EAST CHICAGO — Residents and their supporters railed against any cuts at EPA and demanded action to ensure those affected by the lead crisis are made whole as they prepared Wednesday for EPA Administrator Scott Pruitt’s visit.
Meanwhile, representatives from various community organizations made their way inside Carrie Gosch Elementary School — closed to students last summer amid fears of lead contamination — to take residents’ concerns to a delegation of state and federal officials.
NAACP President Cornell Williams Brooks said Pruitt and Gov. Eric Holcomb arrived Wednesday to address an environmental crisis “40 years in the making” in East Chicago, but President Donald Trump’s budget plan contemplates gutting the EPA.
Brooks also cited concerns about rumors the administration also might be considering eliminating two of EPA’s regional offices, including the Region 5 office that currently is overseeing cleanup efforts in East Chicago.
“The administrator and governor are arriving at a moment where the residents of this city, these cities, literally are watching or witnessing their children being poisoned by lead in the water, heavy metals in the soil, contamination in their homes,” Brooks said.
Residents rally over health concerns
In the West Calumet Housing Complex, where 1,000 residents were ordered to leave last summer because of high lead levels in the soil, a group of residents and activists gathered. They held signs saying, “East Chicago demands clean water,” and “Living wages on a living planet. Stop corporate greed. Fully fund the EPA.”
EPA began a cleanup last year of lead- and arsenic-contaminated soil in the Superfund site, which includes the entire Calumet neighborhood. During a pilot study, the federal agency also found elevated levels of lead in drinking water at some homes. Lead in water and lead in soil are not related, and EPA has said that if up to 90 percent of the city’s water lines are lead, all residents should use a certified filter.
Emails obtained in a Freedom of Information Act request showed EPA had a role in the city’s decision to change the chemical it was using to control corrosion of lead pipes. An expert said the chemical the city was using actually could have increased lead releases.
Maritza Lopez, a Superfund resident, held up a multipage list of medications she takes daily to show those gathered at the NAACP news conference the effects of contamination in the neighborhood she has long called home.
Later, during a rally outside Carrie Gosch Elementary School, Lopez said she sought testing at the Mayo Clinic that showed she has lead, arsenic and another toxic metal in her bones.
Brooks, surrounded by members of the NAACP, the Twin City Ministerial Alliance, the East Chicago/Calumet Coalition Community Advisory Group and the Community Strategy Group, laid out a list of demands.
Some of the same demands were included in a letter the CAG recently sent to Pruitt, asking EPA to commit to engaging more residents in its decision-making process; expedite a groundwater study at the Superfund site it recently began earlier than planned; adjust its remediation plans as needed following the release of a forthcoming public health assessment; grant a Safe Drinking Water Petition asking EPA to use its emergency powers to respond to its own discovery of elevated lead levels in the city’s drinking water; ensure residents’ health is adequately protected during soil cleanup and their properties are fully restored; and do more to address environmental injustices faced by East Chicago residents and other low-income communities of color around the U.S.

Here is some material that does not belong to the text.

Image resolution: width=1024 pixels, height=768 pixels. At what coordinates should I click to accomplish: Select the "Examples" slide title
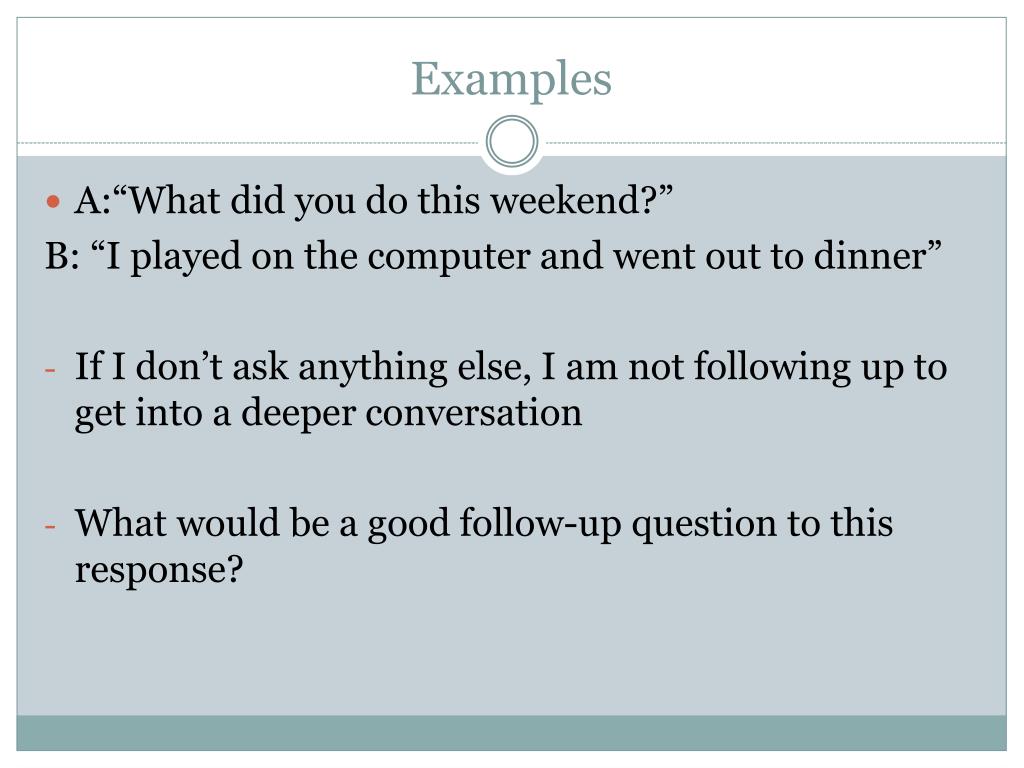click(x=511, y=80)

Instead of an executive order rolling back regulations requiring corporations to prevent contaminating the air, water and soil, Trump should issue an executive order protecting the residents of “Main Street” who are dealing with the consequences of lax environmental regulations, Brooks said.
“We stand at the side of anybody who supports the residents. We stand in the face of anybody who does not support these residents,” he said. “We will not relent. We will not give up. We will ensure that this issue is before the public.
“Today is one step farther, one step forward, and we will not take a step back. We call upon the EPA administrator. We call upon the governor. We certainly call upon the president to take these reforms and weave them together in the context and on the back of an executive order for environmental justice,” Brooks said.